La part d'ombre du champion s'amplifie. Comme tout joueur, il répugne à avouer ses pertes, mais, malgré elles, ne perd pas contact avec le monde des échecs. Exerçant de jour ses talents au sein du club de Montpellier, ou entraînant l'équipe de France féminine, on le sait en eaux plus troubles la nuit, squattant chez un ami, vivant, sans crainte des radars de vitesse, vitres ouvertes, dans sa puissante Rover envahie de gadgets inutiles. "Il conduisait comme un pilote de course", dit-on du fils du champion d'Europe des rallyes 1970, qui ne s'était décidé à passer son permis qu'à vingt-sept ans.

"Il était curieux de tout. Il voulait suivre des cures de sommeil, ouvrir un commerce de cosmétiques. Une idée chassait l'autre. Il était incapable de se fixer, se souvient la joueuse d'échecs montpelliéraine Virginie Mora. Il voulait connaître tous les milieux, enquêter sur la nature humaine. Il avait le contact facile, Il se demandait si on pouvait acheter les gens. Il s'amusait sans cesse." On lui connaît un ami ancien videur au casino d'Enghien, une amie qui plonge dans la drogue, un autre ami, impliqué dans un trafic. Depuis un an, il s'était mis à sniffer de l'héroïne.

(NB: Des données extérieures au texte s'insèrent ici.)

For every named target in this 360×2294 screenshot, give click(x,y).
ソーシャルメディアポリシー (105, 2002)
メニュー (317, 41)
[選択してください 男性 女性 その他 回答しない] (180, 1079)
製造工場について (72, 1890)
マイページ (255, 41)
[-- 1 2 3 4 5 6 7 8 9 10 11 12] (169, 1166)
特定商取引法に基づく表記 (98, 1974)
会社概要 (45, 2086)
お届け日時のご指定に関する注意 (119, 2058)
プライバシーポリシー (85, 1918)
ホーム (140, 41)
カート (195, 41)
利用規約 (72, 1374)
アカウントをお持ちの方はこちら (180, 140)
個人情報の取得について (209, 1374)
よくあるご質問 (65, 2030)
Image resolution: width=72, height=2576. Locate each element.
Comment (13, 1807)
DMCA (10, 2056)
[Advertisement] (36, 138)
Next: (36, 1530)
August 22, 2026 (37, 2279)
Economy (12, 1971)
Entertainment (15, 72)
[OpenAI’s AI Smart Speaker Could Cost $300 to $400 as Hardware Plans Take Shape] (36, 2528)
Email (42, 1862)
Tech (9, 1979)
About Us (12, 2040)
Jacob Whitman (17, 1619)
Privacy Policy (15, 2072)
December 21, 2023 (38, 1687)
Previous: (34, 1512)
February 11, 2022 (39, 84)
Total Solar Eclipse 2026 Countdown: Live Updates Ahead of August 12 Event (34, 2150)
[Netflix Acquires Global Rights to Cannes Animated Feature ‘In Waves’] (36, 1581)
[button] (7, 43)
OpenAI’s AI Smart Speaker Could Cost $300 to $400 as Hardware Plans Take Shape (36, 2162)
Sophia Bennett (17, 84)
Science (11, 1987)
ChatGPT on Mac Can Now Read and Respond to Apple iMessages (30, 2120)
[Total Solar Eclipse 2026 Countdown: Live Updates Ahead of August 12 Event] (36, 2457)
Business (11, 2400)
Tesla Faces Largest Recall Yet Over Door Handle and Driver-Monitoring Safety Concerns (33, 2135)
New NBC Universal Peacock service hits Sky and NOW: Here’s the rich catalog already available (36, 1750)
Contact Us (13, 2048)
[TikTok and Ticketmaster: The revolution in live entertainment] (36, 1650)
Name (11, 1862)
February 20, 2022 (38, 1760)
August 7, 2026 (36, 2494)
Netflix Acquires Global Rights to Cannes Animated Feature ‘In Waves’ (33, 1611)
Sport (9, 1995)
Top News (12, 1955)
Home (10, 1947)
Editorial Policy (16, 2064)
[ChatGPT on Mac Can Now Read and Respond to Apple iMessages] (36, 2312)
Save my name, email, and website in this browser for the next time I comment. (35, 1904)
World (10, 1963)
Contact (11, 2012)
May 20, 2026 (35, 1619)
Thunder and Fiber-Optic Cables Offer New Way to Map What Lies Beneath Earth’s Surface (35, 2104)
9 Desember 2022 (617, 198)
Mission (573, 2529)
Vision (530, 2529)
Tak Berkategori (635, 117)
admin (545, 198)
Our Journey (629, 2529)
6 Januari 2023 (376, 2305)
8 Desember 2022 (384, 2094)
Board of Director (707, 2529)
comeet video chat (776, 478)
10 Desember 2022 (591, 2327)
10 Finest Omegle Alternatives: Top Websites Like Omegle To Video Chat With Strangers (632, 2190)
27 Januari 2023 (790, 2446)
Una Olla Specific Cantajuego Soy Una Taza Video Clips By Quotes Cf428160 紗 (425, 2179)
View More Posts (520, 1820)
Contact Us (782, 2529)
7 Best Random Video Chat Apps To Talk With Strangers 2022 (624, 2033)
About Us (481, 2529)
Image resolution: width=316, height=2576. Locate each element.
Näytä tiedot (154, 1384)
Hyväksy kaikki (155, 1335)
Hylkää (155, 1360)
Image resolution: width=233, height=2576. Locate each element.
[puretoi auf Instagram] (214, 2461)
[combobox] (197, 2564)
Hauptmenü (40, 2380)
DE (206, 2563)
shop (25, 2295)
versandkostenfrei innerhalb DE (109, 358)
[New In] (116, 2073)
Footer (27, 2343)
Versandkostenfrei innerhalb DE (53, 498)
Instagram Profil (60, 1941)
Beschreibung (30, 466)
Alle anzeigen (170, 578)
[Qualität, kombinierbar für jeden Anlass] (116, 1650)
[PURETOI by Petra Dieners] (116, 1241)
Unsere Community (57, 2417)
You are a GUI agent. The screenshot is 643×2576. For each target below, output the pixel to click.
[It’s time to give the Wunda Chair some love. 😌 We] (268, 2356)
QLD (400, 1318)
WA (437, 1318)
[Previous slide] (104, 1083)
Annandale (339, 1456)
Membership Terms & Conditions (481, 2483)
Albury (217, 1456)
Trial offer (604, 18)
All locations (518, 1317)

Le 3 juillet, un proche tombe sur l'une de ses connaissances, bulgare ou russe, logée dans un appartement familial. Il est question de "marchandise", de dette de 200 000 à 300 000 francs. "On va finir par le buter", aurait dit le Slave. Le 19, Gilles téléphone à son père, aujourd'hui directeur d'une société de voitures électriques. Les deux hommes ne s'étaient pas vus depuis huit mois, après une querelle suscitée par des amendes demeurées impayées. Ce furent trois jours de complicité et de retrouvailles, à Mâcon, autour d'un rallye. "Il aimait beaucoup son père", confie Virginie Mora. "J'ai cru qu'il viendrait avec moi, avoue Jean-Claude Andruet, que je pourrais l'encadrer, lui redonner une certaine stabilité dans sa vie." Début août, les choses paraissent aller mieux. Est-ce le fruit de la vente d'un bien familial (400 000 francs versés sur un compte commun avec un ami de jeu, qui disparaîtront après sa mort) ? Mais c'est bientôt la rechute. A la mi-août, il s'excuse de ne rien acheter à la librairie Variantes : "Désolé. Je ne suis pas en fonds." "Financièrement à la dérive", diront les enquêteurs.

"Il avait toujours le sentiment de pouvoir trouver une parade au dernier moment", explique Virginie Mora. Règlement de comptes ou dette impayée, son corps a été retrouvé le 22 août par une maraîchère, à Saulx-les-Chartreux (Essonne), sur la berge de l'Yvette. Emballé dans un sac plastique, immergé dans 40 centimètres d'eau.